Text to read:
Third, Jephthah’s action may best be understood by recognizing that he was using ‘olah in a figurative sense. We use the term “sacrifice” in a similar fashion when we say, “I’ll sacrifice a few dollars for that charity.” Jephthah was offering to sacrifice a member of his extended household to permanent, religious service associated with the Tabernacle. The Bible indicates that such non-priestly service was available, particularly to women who chose to so dedicate themselves (e.g., Exodus 38:8). [Sadly, Eli’s sons were guilty of taking sexual liberties with them (1 Samuel 2:22).] Even in the first century, Anna must have been one woman who had dedicated herself to the Lord’s service, since she “did not depart from the temple” (Luke 2:37).
Several contextual indicators support this conclusion. First, the two-month period of mourning that Jephthah granted to his daughter was not for the purpose of grieving over her impending loss of life, but over the fact that she would never be able to marry. She bewailed her virginity (bethulim)—not her death (11:37). Second, the text goes out of its way to state that Jephthah had no other children: “[S]he was his only child. Besides her he had neither son nor daughter” (11:34). For his daughter to be consigned to perpetual celibacy meant the extinction of Jephthah’s family line—an extremely serious and tragic matter to an Israelite (cf. Numbers 27:1-11; 36:1ff.). Third, the sacrifice is treated as unfortunate—again, not because of any concern over her death, but because she would not become a mother. After stating that Jephthah “did with her according to his vow which he had vowed,” the inspired writer immediately adds, “and knew no man” (11:39). This statement would be a completely superfluous and callous remark if she had been put to death. Fourth, the declaration of Jephthah’s own sorrow (11:35) follows immediately after we are informed that he had no other children (11:34). Jephthah was not upset because his daughter would die a virgin. He was upset because she would live and remain a virgin.

Excerpted records:
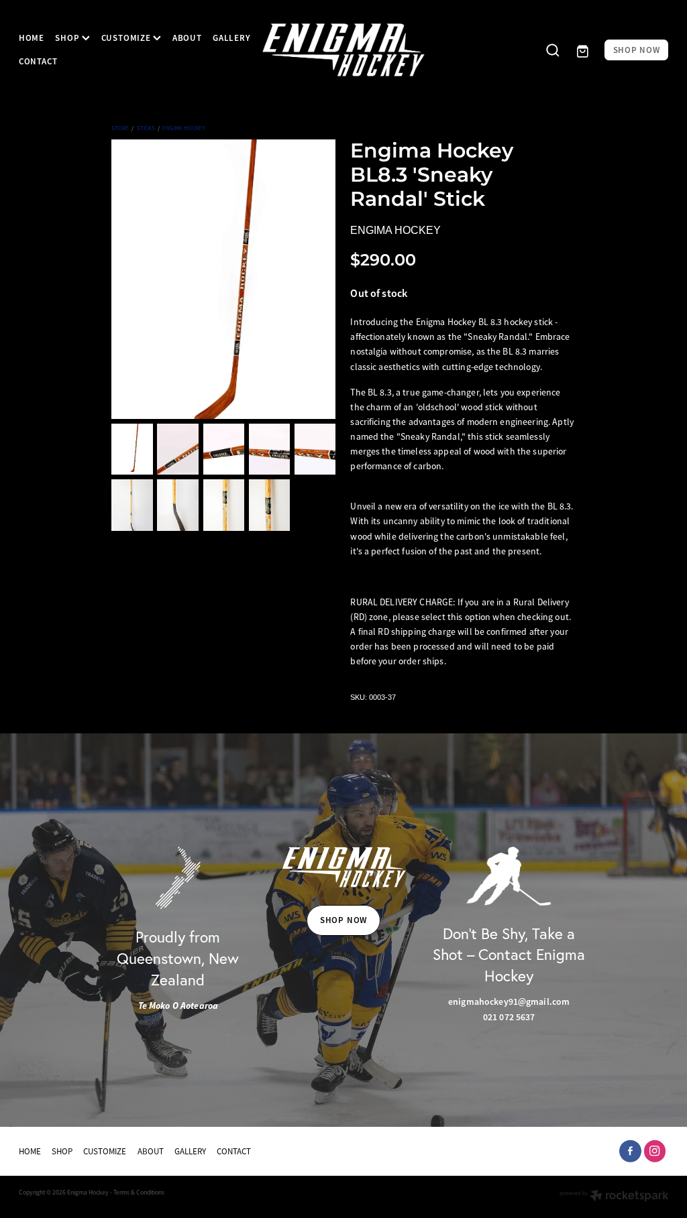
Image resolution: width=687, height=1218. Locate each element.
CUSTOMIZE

...

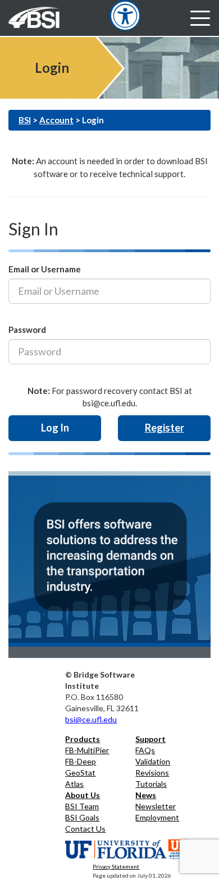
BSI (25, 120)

...

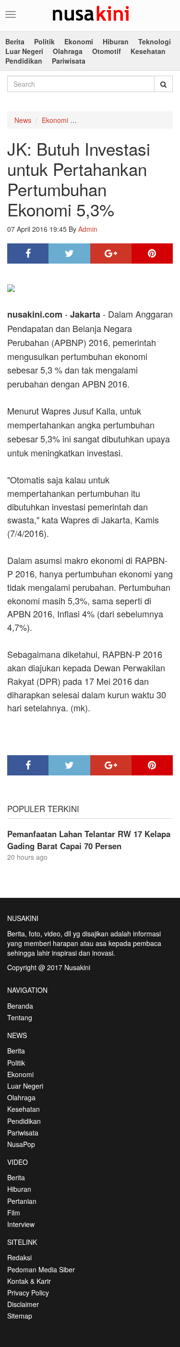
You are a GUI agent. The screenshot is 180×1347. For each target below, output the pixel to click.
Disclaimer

Required actions:
1 > In the text about Jephthah's vow, what did Jephthah's daughter bewail during her two months of mourning?
2 > Collect every line from the entries that contains the word "each".

Solutions below:
1 > She bewailed her virginity, not her death.

2 >
Image resolution: width=687, height=1218. Locate each element.
You are a GUI agent. The screenshot is 180×1347. For each target below, output the pixel to click.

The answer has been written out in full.